──────── Passage du texte

Dans ce contexte, des enjeux spécifiques de formation continue émergent. Leur double fonction implique un double besoin: des formations de perfectionnement pour leur métier de base (évolution des techniques, des technologies, des processus de production, des outils, y compris des outils numériques) et des formations liées à leur fonction formatrice (pédagogie, didactique, enjeux sociaux et liés aux adolescent·e·s). Ensuite, la formation continue ne peut pas être dissociée des conditions d’exercice. La part restreinte de leur fonction formative impose d’interroger leur disponibilité à se former. Enfin, la formation continue des FEE souligne leur défi permanent: former (et se former) dans le contexte productif de l’entreprise.
Accéder aux besoins et défis des FFE
Cet article explore les besoins des FEE en formation continue et leurs défis spécifiques, sur la base d’un mandat de recherche1. Il présentera la disponibilité à se former des FEE à partir de différents indicateurs, puis les écarts entre les réponses des FEE et des patron·ne·s pour souligner leurs défis respectifs. Les thématiques de formation continue retenues permettront d’identifier différents profils de FEE, liés à leur fonction ou à la formation continue. La discussion finale abordera les défis propres aux FEE et s’intéressera aux enjeux de mise en œuvre d’offres de formations continues ad hoc.
Les données présentées ici s’inscrivent dans la continuité du premier volet réalisé en Suisse alémanique et enrichi par des données de Suisse romande et du Tessin. Des entretiens menés avec divers·es acteur·trice·s en formation professionnelle ont permis d’identifier leurs besoins en matière de formation continue et de faire émerger des thématiques centrales (Lamamra & Wenger, 2022). Sur cette base, une enquête en ligne a été élaborée et diffusée à l’échelle nationale, en collaboration avec diverses associations professionnelles. Elle a été envoyée à des FEE et des patron·ne·s d’entreprise de tous les cantons. Cette enquête a recueilli un total de 5 079 réponses (dont 55,5% de femmes). Plusieurs dimensions relatives à la formation continue des FEE étaient abordées, notamment les thématiques jugées prioritaires, les formats et modalités d’apprentissage privilégiés, ainsi que les moments de la journée et de l’année les plus propices à ces formations. Afin de mieux cerner le profil des répondant·e·s, des questions sociodémographiques ont aussi été intégrées, portant par exemple sur la taille de l’entreprise ou le secteur d’activité. La participation à l’enquête était entièrement volontaire; l’anonymat et la confidentialité des réponses ont été strictement garantis.

────────────────

Consigne >>
Selon le passage du texte ci-dessus, combien de réponses l'enquête en ligne a-t-elle recueillies au total ?

──────── Lignes fournies

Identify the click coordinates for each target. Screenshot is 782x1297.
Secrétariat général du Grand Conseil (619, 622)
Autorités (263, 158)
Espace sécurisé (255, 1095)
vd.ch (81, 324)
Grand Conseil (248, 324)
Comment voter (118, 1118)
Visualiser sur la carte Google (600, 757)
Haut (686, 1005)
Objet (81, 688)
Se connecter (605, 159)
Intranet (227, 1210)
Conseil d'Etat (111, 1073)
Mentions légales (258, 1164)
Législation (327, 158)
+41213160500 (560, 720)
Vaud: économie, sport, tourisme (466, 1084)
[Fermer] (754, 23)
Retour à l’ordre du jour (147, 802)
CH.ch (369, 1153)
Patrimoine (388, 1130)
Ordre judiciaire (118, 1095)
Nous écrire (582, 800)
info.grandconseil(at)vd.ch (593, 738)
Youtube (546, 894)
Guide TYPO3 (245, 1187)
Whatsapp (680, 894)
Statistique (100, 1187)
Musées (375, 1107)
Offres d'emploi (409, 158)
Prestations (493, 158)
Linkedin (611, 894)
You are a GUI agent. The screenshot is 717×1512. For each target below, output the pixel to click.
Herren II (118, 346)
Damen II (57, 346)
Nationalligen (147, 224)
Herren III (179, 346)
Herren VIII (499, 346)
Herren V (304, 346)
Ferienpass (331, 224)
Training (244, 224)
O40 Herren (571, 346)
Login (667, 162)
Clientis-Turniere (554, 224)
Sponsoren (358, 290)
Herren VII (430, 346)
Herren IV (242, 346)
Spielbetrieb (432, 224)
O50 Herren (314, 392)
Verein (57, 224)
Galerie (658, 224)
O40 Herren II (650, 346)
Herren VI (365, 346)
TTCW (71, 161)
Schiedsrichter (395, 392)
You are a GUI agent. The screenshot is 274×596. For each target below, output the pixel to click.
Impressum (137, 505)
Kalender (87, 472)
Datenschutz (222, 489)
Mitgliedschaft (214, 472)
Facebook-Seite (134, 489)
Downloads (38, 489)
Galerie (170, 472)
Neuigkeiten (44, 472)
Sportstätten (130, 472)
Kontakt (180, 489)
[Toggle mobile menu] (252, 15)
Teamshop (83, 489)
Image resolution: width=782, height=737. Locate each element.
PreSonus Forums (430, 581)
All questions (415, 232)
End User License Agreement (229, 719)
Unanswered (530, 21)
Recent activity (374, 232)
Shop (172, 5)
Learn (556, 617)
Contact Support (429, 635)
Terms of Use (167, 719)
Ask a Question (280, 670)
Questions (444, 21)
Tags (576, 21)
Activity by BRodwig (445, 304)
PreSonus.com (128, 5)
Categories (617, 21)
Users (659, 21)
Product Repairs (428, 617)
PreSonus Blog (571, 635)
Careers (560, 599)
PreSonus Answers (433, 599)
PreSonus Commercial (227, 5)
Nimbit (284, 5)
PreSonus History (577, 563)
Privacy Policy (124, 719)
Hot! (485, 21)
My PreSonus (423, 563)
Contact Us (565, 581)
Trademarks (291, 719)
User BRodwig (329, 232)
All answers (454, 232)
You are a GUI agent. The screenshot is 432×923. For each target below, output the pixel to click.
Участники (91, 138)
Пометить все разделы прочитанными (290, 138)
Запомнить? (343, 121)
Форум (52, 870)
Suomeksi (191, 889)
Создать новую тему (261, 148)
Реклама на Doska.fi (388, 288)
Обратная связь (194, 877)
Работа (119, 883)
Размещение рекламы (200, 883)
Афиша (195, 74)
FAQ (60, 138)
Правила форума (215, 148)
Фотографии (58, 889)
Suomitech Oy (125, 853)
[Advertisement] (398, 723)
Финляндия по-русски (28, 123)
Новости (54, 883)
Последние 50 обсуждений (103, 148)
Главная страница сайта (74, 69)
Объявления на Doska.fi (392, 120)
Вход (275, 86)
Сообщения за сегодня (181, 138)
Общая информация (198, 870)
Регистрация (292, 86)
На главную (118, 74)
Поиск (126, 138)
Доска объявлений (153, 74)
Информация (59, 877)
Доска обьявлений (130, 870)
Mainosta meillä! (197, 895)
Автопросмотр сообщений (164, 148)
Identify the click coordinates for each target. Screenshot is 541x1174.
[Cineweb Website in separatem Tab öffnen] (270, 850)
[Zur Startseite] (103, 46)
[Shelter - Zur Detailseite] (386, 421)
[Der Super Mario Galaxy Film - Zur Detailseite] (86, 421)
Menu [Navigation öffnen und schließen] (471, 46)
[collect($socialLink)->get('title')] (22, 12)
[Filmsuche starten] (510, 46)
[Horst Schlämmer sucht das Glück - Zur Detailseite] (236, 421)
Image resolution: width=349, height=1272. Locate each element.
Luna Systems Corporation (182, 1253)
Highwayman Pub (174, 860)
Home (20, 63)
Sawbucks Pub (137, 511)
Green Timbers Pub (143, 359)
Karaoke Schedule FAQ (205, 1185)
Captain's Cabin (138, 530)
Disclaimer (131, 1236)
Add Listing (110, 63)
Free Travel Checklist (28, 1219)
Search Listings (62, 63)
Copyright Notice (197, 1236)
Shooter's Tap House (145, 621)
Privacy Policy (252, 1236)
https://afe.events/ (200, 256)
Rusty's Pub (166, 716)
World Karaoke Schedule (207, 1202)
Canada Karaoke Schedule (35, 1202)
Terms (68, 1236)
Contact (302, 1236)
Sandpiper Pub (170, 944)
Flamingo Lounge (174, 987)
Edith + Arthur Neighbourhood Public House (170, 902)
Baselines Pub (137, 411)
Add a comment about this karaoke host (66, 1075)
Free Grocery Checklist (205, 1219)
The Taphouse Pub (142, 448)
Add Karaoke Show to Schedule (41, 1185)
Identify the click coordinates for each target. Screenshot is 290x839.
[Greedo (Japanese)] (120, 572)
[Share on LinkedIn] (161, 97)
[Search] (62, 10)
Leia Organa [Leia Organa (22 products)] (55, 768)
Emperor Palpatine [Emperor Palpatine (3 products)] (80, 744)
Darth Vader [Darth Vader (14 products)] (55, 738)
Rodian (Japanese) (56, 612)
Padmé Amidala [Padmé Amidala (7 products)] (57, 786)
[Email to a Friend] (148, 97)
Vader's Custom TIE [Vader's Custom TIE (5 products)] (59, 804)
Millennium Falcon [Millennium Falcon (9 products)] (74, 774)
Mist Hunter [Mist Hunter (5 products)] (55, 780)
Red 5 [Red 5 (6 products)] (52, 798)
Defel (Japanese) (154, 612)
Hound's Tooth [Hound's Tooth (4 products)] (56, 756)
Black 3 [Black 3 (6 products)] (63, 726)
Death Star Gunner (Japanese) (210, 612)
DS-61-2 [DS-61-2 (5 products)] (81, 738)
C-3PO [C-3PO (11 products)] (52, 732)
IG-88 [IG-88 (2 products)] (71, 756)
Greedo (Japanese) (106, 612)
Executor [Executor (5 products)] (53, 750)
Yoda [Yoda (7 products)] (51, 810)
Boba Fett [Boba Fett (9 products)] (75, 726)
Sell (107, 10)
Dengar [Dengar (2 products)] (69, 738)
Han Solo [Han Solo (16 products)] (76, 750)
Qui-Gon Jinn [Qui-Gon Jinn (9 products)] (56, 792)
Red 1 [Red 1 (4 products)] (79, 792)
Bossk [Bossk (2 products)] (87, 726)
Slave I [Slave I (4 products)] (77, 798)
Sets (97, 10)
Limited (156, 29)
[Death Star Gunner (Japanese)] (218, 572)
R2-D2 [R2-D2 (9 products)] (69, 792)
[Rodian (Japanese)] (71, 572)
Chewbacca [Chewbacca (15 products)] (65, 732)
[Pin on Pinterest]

────────────────

Réponse écrite >>
L'enquête a recueilli 5 079 réponses au total.